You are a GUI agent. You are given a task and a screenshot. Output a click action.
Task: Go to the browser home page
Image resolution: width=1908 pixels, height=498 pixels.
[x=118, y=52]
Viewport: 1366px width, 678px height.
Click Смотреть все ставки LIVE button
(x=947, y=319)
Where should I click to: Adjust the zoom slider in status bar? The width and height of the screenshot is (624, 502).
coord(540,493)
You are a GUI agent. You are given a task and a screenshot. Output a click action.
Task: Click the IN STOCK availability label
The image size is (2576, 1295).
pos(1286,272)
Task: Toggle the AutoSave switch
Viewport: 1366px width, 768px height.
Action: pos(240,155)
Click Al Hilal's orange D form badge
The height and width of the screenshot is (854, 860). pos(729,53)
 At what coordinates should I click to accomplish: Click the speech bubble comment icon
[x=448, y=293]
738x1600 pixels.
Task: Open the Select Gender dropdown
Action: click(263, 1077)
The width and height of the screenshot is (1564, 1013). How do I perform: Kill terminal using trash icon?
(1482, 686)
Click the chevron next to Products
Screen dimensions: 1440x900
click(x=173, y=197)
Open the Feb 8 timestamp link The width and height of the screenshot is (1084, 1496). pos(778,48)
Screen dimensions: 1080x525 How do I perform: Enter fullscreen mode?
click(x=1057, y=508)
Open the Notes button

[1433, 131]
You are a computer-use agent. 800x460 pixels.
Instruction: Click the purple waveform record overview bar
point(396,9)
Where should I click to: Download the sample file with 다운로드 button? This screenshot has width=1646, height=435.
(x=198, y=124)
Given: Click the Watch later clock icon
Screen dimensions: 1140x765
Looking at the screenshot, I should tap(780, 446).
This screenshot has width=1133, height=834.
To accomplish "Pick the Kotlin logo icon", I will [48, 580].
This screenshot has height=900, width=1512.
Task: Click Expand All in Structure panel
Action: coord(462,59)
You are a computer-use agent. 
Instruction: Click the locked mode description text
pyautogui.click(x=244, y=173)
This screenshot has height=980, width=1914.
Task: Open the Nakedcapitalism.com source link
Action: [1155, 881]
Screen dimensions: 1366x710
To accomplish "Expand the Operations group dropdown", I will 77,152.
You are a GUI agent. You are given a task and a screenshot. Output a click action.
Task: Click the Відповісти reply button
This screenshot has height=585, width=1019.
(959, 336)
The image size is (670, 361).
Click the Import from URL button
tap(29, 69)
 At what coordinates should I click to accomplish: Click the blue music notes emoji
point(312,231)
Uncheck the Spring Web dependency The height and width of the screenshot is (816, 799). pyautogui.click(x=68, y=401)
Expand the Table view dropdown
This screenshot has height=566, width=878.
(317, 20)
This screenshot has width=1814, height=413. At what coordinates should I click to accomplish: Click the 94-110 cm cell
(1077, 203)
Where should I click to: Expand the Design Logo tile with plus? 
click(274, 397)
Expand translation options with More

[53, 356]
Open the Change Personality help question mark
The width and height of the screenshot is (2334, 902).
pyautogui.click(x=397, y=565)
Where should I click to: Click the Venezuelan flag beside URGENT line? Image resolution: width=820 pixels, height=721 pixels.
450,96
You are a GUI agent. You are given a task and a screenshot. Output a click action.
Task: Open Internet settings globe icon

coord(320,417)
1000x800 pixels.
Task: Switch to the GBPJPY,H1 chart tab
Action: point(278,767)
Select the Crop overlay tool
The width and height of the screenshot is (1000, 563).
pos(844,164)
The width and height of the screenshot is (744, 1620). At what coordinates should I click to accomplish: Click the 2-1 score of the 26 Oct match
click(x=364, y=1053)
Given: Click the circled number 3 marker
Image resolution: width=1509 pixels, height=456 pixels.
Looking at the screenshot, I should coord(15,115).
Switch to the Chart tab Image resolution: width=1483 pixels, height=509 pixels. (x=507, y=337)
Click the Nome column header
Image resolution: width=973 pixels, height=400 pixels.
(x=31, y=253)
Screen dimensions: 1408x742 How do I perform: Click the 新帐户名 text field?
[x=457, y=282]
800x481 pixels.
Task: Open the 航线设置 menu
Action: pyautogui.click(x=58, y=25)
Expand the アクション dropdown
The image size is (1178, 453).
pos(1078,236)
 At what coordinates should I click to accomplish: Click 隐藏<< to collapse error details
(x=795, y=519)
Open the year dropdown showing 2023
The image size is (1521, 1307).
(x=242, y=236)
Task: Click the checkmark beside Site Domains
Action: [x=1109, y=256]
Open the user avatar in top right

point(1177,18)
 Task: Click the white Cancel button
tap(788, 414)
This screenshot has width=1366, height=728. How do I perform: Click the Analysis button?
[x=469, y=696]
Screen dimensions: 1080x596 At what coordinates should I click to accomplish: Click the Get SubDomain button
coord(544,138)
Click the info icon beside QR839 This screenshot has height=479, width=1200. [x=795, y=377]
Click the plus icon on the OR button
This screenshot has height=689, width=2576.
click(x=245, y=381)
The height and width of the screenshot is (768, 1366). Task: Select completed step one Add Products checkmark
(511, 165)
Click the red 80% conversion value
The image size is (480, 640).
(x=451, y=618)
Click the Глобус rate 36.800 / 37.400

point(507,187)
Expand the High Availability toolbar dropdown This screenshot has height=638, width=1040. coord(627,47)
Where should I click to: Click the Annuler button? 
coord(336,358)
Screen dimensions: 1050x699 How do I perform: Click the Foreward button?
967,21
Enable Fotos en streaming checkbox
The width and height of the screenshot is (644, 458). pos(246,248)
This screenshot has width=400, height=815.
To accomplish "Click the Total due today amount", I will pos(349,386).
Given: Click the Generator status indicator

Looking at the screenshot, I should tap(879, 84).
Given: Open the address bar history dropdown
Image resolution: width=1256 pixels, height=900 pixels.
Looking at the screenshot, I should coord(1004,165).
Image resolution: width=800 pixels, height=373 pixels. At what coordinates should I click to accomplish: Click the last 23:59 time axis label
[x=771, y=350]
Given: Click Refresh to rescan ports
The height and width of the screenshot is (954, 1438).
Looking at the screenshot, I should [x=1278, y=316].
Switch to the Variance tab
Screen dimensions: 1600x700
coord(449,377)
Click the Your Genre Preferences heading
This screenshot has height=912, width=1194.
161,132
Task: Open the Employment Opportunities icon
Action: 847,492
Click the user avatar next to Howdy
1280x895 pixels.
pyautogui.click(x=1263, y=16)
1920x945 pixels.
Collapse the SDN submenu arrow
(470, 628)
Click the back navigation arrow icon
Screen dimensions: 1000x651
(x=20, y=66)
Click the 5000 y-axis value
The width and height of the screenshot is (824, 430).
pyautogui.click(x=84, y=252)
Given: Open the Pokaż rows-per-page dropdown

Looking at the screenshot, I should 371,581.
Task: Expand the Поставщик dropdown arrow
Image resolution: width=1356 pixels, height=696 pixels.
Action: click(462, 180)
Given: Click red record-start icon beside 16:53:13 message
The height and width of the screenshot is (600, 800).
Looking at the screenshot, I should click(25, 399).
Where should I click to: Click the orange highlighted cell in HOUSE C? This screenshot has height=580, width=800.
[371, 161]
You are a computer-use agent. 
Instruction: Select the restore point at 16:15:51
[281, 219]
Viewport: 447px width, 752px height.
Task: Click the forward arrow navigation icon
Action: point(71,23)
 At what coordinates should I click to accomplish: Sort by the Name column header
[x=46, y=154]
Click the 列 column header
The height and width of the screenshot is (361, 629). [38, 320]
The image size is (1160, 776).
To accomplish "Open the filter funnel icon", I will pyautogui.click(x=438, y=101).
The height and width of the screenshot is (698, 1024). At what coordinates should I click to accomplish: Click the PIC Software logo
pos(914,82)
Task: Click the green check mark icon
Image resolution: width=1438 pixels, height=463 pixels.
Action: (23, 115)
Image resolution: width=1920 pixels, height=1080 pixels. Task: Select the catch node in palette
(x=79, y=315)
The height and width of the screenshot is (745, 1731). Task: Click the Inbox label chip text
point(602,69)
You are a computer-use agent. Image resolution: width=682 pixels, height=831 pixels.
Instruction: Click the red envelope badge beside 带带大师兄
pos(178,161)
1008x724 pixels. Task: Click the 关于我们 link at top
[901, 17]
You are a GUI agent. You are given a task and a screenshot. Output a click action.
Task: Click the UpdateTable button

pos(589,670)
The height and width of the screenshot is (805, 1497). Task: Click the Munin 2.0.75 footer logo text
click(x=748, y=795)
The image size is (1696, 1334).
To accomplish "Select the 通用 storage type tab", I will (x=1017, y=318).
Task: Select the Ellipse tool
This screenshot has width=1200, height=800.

## Work request:
Using the listing above, return word for word each line from the one that has "Given: Click Refresh to rescan ports" through the one that has "Task: Expand the Поставщик dropdown arrow", and no line outside that range.

## Output:
Given: Click Refresh to rescan ports
The height and width of the screenshot is (954, 1438).
Looking at the screenshot, I should [x=1278, y=316].
Switch to the Variance tab
Screen dimensions: 1600x700
coord(449,377)
Click the Your Genre Preferences heading
This screenshot has height=912, width=1194.
161,132
Task: Open the Employment Opportunities icon
Action: 847,492
Click the user avatar next to Howdy
1280x895 pixels.
pyautogui.click(x=1263, y=16)
1920x945 pixels.
Collapse the SDN submenu arrow
(470, 628)
Click the back navigation arrow icon
Screen dimensions: 1000x651
(x=20, y=66)
Click the 5000 y-axis value
The width and height of the screenshot is (824, 430).
pyautogui.click(x=84, y=252)
Given: Open the Pokaż rows-per-page dropdown

Looking at the screenshot, I should 371,581.
Task: Expand the Поставщик dropdown arrow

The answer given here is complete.